En relación al anuncio de hospitales en construcción, es relevante ver los proyectos y la cantidad de camas que se espera adicionar al sistema de salud, ya que ha sido costumbre de este gobierno ajustar los proyectos anunciados a iniciativas de menor escala producto de su baja capacidad de gestión.

Cabe hacer presente que en 2017 el presupuesto en iniciativas de inversión se redujo a $350 mil millones. “Aun así, a julio de este año sólo se han ejecutado $126 mil millones (36% del presupuesto inicial), lo que refuerza el magro desempeño que ha mostrado el gobierno en esta materia”, asegura Torres. Más específicamente, desde 2015 el presupuesto ejecutado en esta materia no ha logrado alcanzar dos tercios del total asignado cada año por la administración de la Presidenta Bachelet (2015 64%, 2016 61%).
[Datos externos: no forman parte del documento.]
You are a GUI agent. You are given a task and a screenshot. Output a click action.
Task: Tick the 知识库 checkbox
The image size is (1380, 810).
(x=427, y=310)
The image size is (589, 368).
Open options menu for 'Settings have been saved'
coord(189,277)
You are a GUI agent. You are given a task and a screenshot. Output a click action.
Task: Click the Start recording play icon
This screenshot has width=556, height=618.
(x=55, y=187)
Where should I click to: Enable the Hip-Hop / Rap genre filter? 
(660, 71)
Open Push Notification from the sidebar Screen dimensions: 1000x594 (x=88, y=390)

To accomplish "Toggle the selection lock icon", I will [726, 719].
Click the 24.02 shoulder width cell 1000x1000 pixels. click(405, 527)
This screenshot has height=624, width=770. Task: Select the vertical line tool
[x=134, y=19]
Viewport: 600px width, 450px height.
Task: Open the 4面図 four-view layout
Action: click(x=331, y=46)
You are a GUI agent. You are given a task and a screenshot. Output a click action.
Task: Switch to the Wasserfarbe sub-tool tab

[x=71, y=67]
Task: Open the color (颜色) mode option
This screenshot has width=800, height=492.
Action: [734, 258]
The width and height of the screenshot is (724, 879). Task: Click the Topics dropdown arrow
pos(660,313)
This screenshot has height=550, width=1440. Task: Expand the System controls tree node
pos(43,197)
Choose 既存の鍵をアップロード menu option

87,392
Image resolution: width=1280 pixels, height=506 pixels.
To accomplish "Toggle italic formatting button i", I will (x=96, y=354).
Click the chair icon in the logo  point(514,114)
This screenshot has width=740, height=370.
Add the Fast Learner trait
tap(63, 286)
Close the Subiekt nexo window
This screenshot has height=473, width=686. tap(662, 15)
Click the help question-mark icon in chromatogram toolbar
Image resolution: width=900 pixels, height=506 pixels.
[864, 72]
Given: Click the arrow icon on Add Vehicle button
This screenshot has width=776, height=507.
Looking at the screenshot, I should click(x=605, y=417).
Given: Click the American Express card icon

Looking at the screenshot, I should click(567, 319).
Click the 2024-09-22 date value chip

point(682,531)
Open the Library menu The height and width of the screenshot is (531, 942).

Además, no se realizó ningún anuncio sobre temas listas de espera, y cómo se espera hacer frente a las casi 2 millones de personas que se encuentran a la espera de consulta o intervención quirúrgica. Tampoco se hace cargo de la creciente deuda hospitalaria, que 2016, alcanzo a los  $191 mil millones (casi 50% más que en 2015). Cabe destacar que esto prácticamente triplica el monto de 2012 ($ 64 mil millones)

  • En materia de infancia, aunque parece positivo el anuncio de incremento de recursos para SENAME en un 24% para las subvenciones, nada se dijo sobre las iniciativas a las que los recursos serán destinados, donde cabe recordar que los organismos colaboradores privados atienden a más de un 90% de los niños.

 

  • En cuanto a los recursos de libre disposición que ascenderá a U$470 millones, el excesivo gasto comprometido para los próximos años, limita los márgenes de acción del próximo gobierno. Cabe destacar que estos recursos significan sólo el 0.67% aproximadamente del total del presupuesto.

 

  • La eficiencia del gasto se torna aun más relevante, y es ahí donde surge la importancia de las evaluaciones a los programas que ejecuta el Gobierno. La Dirección de Presupuestos publicó la Evaluación de Programas Gubernamentales – EPG – donde solo 4 de las 23 líneas de evaluación de Programas Gubernamentales realizadas, tuvieron un buen desempeño, 9 desempeño suficiente y 10 insuficiente. “El 43% de las evaluaciones presentan un resultado insuficiente, las que significan recursos por $182.874 millones ejecutados en iniciativas con mala evaluación. Lo anterior, amerita una revisión exhautiva durante la tramitación del presupuesto, para no seguir malgastando recursos”, alerta Torres.